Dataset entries
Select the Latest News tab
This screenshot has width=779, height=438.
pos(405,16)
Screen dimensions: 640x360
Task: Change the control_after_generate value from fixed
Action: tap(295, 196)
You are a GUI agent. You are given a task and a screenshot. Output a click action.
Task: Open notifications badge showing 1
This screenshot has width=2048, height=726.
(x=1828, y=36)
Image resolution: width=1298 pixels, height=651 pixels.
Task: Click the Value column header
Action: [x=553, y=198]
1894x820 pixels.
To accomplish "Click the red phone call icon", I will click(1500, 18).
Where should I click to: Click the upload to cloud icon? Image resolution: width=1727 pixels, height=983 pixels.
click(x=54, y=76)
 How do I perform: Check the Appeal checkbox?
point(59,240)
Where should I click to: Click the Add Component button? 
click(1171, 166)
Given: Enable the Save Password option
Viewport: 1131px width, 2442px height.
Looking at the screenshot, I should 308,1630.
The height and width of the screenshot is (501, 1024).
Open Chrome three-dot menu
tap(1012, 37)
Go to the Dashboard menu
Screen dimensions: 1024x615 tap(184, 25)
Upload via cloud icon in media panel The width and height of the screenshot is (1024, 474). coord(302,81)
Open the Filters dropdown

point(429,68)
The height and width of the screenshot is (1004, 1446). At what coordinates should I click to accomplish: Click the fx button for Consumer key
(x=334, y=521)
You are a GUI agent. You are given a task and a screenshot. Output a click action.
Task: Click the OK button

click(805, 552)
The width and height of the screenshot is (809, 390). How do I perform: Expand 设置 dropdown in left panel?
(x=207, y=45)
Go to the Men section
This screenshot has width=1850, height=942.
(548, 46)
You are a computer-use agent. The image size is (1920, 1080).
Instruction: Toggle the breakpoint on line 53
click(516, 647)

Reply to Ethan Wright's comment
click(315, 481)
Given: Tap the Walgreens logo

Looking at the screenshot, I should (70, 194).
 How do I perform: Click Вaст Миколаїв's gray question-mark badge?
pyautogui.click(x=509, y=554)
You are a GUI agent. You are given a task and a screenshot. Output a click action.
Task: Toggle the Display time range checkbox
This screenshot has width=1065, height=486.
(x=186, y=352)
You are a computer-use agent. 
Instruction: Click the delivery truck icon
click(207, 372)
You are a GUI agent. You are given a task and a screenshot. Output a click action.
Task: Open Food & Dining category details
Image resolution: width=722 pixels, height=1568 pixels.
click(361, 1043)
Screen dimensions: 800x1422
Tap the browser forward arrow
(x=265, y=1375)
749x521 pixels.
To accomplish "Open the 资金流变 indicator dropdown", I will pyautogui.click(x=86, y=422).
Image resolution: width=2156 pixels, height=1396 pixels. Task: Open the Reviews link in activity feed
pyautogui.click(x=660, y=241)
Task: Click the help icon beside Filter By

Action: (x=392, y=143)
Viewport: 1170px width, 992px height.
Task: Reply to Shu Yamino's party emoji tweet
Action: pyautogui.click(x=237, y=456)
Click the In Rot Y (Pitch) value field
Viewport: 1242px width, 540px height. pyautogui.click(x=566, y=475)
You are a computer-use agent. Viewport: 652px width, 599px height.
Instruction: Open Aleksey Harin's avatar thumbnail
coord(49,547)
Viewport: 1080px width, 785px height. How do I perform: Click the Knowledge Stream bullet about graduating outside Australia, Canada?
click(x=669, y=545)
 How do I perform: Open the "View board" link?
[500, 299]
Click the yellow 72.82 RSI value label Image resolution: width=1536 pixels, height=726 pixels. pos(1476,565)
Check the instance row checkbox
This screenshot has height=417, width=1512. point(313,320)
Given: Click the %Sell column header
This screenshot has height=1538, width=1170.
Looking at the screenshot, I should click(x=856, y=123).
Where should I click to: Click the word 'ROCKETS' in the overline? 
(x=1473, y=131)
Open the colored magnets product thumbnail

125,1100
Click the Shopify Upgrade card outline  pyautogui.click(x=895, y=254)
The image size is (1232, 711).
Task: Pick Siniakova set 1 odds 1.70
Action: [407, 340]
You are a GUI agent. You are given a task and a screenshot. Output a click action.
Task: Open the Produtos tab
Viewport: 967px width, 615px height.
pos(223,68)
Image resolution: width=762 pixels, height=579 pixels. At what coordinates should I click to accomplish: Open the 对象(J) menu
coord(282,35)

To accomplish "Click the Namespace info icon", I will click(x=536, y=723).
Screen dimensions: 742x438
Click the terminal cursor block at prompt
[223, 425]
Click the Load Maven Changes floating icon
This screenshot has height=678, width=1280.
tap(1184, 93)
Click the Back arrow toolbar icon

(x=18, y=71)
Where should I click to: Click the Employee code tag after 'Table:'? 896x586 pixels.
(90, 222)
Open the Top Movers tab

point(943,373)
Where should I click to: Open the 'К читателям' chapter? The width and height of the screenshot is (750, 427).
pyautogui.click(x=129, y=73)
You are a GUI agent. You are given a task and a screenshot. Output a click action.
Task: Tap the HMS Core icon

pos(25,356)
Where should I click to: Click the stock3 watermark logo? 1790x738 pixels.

TASK GOAL -
Produce exactly the lines from the one containing "Viewport: 967px width, 615px height." through the final line of the records above, both included, and no others.

OUTPUT OF THE EXERCISE -
Viewport: 967px width, 615px height.
pos(223,68)
Image resolution: width=762 pixels, height=579 pixels. At what coordinates should I click to accomplish: Open the 对象(J) menu
coord(282,35)

To accomplish "Click the Namespace info icon", I will click(x=536, y=723).
Screen dimensions: 742x438
Click the terminal cursor block at prompt
[223, 425]
Click the Load Maven Changes floating icon
This screenshot has height=678, width=1280.
tap(1184, 93)
Click the Back arrow toolbar icon

(x=18, y=71)
Where should I click to: Click the Employee code tag after 'Table:'? 896x586 pixels.
(90, 222)
Open the Top Movers tab

point(943,373)
Where should I click to: Open the 'К читателям' chapter? The width and height of the screenshot is (750, 427).
pyautogui.click(x=129, y=73)
You are a GUI agent. You are given a task and a screenshot. Output a click action.
Task: Tap the HMS Core icon

pos(25,356)
Where should I click to: Click the stock3 watermark logo? 1790x738 pixels.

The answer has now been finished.